PROBLEM DETAILS
Once you find the line with "657x1102 pixels.", output it and every line after it exactly, through the last line of the listing, but no pictures.

GIVEN RECORDS
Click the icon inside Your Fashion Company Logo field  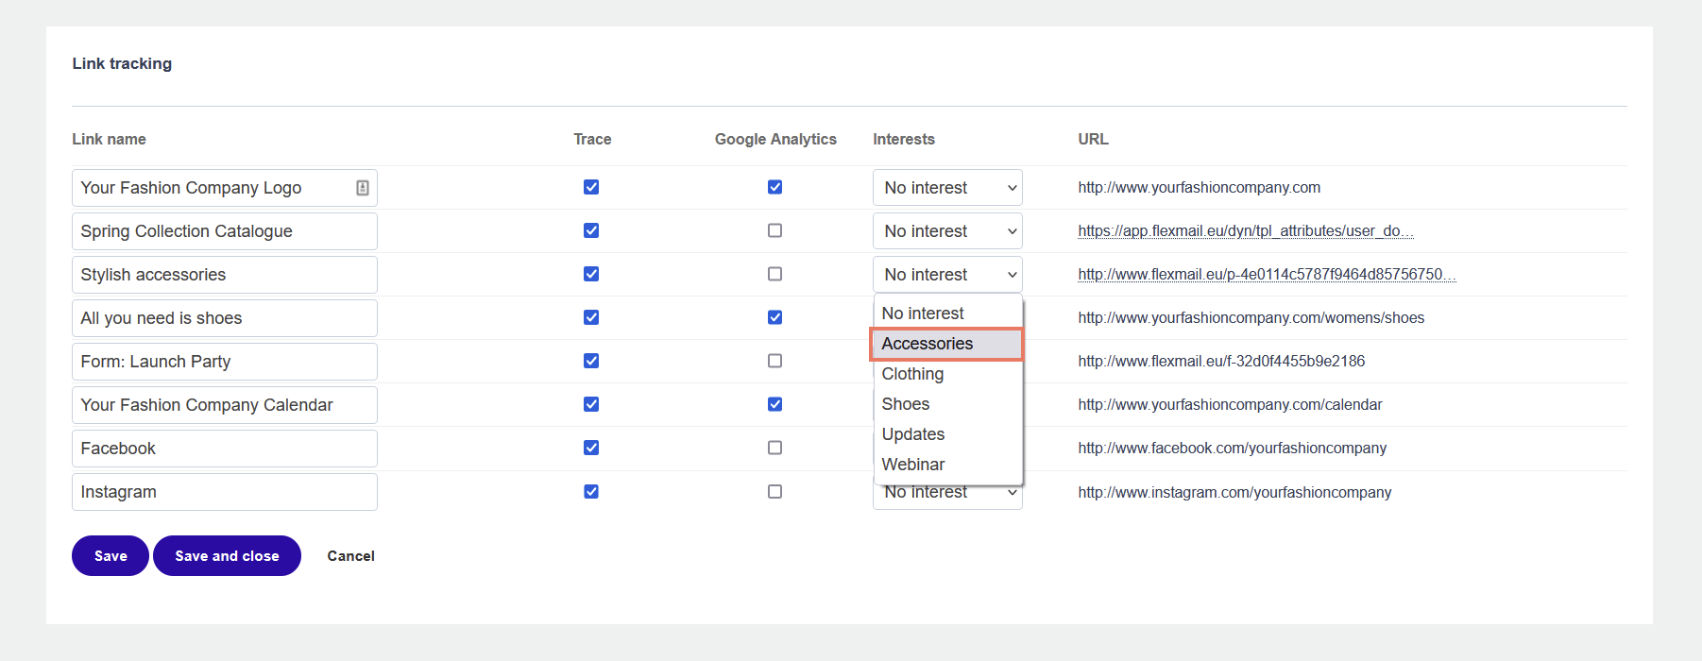point(362,188)
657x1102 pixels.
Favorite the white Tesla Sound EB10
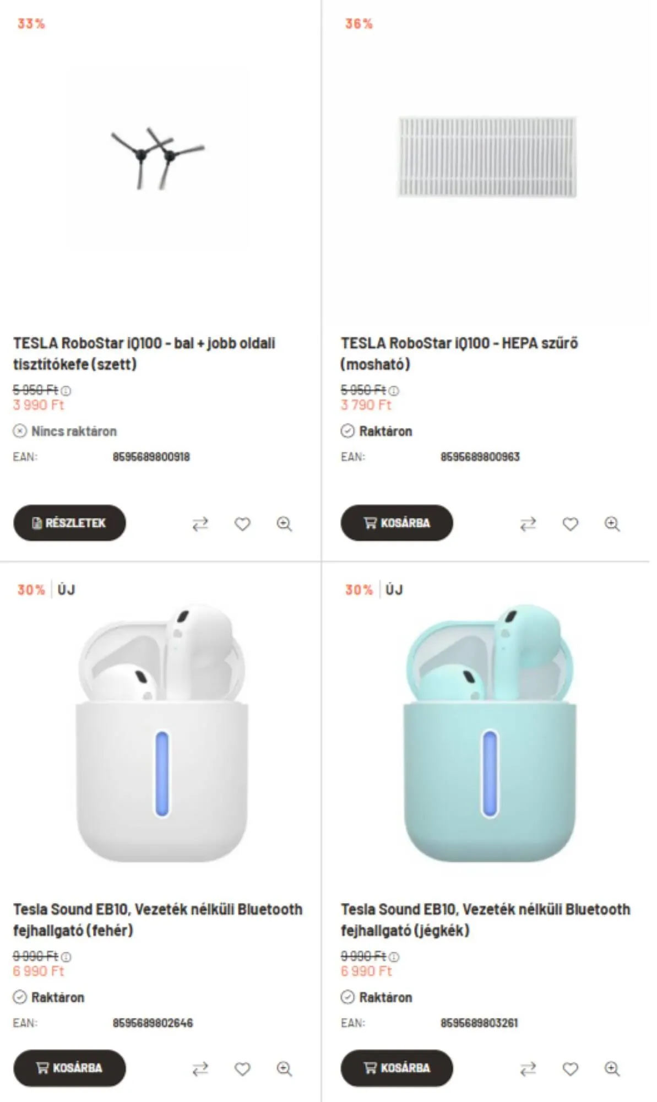tap(242, 1069)
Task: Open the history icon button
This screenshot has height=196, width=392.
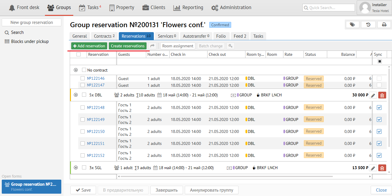Action: pos(368,25)
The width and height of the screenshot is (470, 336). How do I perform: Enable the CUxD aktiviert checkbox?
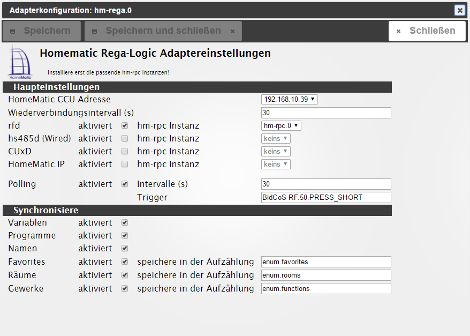point(125,152)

TASK SOLUTION
657x1102 pixels.
Favorite the white Tesla Sound EB10
tap(242, 1069)
Task: Open the history icon button
This screenshot has height=196, width=392.
Action: pos(368,25)
The width and height of the screenshot is (470, 336). How do I perform: Enable the CUxD aktiviert checkbox?
point(125,152)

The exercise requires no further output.